**Stored items from a collection:**
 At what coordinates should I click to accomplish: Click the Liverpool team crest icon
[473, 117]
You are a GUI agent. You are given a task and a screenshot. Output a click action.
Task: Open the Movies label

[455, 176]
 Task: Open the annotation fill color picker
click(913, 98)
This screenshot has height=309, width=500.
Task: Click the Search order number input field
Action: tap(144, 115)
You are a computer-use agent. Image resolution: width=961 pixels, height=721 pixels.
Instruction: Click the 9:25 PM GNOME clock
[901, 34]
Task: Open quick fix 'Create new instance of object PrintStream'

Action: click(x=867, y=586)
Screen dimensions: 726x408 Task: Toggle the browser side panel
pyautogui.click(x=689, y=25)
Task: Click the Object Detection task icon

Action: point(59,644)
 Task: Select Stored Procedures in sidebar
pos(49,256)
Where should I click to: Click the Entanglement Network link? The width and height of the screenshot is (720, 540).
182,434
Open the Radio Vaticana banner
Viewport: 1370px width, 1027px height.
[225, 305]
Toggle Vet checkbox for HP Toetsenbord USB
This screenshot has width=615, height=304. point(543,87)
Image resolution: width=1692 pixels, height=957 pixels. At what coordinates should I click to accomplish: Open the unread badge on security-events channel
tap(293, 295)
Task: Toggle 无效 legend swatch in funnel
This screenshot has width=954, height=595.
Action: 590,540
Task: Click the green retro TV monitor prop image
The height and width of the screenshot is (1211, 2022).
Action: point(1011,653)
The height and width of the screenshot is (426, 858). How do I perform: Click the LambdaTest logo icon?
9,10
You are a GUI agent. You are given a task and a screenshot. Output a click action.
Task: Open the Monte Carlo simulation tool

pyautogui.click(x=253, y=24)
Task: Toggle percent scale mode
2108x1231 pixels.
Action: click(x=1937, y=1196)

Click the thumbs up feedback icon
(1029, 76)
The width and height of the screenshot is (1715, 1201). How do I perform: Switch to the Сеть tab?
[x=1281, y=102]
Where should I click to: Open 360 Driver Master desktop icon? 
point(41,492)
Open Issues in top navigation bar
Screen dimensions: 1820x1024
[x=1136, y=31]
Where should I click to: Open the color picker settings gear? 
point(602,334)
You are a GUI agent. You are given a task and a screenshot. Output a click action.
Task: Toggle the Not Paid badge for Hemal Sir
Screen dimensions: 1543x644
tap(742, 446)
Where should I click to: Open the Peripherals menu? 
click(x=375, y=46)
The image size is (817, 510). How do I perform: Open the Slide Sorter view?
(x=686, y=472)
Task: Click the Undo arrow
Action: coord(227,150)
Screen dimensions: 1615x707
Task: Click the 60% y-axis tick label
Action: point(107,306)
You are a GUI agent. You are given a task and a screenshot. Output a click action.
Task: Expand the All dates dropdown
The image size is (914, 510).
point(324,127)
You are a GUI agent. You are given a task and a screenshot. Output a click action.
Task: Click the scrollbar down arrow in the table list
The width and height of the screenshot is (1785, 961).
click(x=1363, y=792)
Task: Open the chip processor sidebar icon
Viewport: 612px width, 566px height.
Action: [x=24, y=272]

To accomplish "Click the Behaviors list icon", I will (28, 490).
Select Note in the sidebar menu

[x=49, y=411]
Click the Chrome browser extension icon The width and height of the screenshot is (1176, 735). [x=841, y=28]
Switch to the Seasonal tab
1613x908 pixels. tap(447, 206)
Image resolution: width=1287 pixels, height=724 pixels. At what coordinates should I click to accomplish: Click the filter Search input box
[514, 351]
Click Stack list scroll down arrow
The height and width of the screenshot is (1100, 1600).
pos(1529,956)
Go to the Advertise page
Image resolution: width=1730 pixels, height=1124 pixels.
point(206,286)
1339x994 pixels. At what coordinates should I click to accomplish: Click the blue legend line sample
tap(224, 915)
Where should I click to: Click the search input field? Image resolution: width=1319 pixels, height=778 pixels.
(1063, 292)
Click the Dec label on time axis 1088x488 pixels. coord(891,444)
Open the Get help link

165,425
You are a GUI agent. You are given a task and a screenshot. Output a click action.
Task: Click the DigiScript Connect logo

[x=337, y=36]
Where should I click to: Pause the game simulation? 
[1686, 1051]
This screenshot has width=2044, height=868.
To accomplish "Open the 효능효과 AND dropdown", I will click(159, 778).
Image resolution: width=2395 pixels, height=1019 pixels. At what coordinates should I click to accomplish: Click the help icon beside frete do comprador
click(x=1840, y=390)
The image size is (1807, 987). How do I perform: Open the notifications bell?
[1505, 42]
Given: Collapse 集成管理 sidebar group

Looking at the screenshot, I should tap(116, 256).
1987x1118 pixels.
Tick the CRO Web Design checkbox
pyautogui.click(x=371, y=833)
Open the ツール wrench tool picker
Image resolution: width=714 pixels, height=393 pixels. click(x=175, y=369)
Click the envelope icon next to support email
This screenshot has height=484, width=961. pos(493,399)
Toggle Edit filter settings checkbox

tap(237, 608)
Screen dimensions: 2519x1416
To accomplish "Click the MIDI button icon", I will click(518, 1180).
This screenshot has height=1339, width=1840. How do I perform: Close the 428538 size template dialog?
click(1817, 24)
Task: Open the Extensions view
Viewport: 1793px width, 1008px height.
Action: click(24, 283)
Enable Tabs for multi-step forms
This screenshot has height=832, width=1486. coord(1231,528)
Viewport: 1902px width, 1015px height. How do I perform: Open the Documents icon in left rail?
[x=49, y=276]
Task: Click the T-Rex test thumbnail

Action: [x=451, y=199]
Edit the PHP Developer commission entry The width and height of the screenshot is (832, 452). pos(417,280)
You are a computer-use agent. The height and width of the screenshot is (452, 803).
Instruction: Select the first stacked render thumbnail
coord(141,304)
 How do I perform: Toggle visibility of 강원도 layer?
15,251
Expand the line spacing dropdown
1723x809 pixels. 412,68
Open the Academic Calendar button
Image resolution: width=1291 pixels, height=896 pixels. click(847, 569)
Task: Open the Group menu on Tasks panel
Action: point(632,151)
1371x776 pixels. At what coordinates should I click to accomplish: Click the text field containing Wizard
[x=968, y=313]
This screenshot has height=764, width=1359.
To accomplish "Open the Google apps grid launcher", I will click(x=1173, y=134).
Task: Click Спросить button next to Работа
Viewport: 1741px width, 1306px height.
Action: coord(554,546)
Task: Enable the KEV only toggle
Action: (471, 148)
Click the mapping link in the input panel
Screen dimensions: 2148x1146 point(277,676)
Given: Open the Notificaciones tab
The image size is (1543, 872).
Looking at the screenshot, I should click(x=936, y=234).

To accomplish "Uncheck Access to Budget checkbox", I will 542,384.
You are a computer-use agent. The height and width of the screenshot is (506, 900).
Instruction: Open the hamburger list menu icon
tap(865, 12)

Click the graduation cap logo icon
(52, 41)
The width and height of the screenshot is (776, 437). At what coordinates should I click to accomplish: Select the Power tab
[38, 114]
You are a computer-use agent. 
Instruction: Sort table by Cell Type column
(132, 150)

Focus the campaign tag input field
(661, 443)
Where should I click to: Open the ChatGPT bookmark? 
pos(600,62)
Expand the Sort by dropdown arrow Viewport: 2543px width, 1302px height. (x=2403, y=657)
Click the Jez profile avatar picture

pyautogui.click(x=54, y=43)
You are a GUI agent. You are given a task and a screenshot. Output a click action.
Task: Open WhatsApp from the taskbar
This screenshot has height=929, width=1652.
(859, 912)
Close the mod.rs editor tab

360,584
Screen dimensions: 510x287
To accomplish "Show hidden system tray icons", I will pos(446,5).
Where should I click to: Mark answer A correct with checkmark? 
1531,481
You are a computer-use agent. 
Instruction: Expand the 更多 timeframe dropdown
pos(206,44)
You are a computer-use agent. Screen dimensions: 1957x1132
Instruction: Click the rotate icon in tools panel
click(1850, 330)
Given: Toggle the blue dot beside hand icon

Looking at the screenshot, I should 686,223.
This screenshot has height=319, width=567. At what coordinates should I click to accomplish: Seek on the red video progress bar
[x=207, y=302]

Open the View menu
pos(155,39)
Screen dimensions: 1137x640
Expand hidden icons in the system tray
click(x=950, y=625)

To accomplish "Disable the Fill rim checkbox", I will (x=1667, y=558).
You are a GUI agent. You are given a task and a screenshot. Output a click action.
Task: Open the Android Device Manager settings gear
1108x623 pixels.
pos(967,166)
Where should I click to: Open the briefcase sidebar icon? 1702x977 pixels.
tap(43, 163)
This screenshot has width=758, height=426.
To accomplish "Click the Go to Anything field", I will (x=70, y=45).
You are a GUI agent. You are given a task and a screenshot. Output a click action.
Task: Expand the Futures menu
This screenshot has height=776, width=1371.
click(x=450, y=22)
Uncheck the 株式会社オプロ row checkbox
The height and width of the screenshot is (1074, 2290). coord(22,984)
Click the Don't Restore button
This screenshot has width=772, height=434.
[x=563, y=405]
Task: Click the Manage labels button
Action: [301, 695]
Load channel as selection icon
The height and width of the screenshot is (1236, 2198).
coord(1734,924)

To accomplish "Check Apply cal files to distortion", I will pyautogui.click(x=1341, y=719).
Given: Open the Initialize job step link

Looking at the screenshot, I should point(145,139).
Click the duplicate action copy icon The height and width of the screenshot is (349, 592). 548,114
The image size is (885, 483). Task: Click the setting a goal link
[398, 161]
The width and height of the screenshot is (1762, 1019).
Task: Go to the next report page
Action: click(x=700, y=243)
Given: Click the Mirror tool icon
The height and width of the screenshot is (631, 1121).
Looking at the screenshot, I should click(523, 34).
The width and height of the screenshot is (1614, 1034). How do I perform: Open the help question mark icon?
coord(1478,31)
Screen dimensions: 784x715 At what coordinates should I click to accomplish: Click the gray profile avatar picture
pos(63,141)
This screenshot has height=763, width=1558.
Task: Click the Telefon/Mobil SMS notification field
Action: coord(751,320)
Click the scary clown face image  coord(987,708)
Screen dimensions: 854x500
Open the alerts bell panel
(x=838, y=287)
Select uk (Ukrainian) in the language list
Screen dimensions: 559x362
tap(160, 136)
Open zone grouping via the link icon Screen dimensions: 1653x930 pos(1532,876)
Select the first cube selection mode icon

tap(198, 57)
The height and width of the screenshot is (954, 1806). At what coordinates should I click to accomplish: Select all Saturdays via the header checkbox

**What the task requires:** Look through the entries and find each line that has the string "computer". Copy those lines.

**Answer box:**
You are a computer-use agent. Image resolution: width=961 pixels, height=721 pixels.
You are a computer-use agent. The height and width of the screenshot is (452, 803).
You are a computer-use agent. The height and width of the screenshot is (506, 900).
You are a computer-use agent. 
You are a computer-use agent. 
You are a computer-use agent. Screen dimensions: 1957x1132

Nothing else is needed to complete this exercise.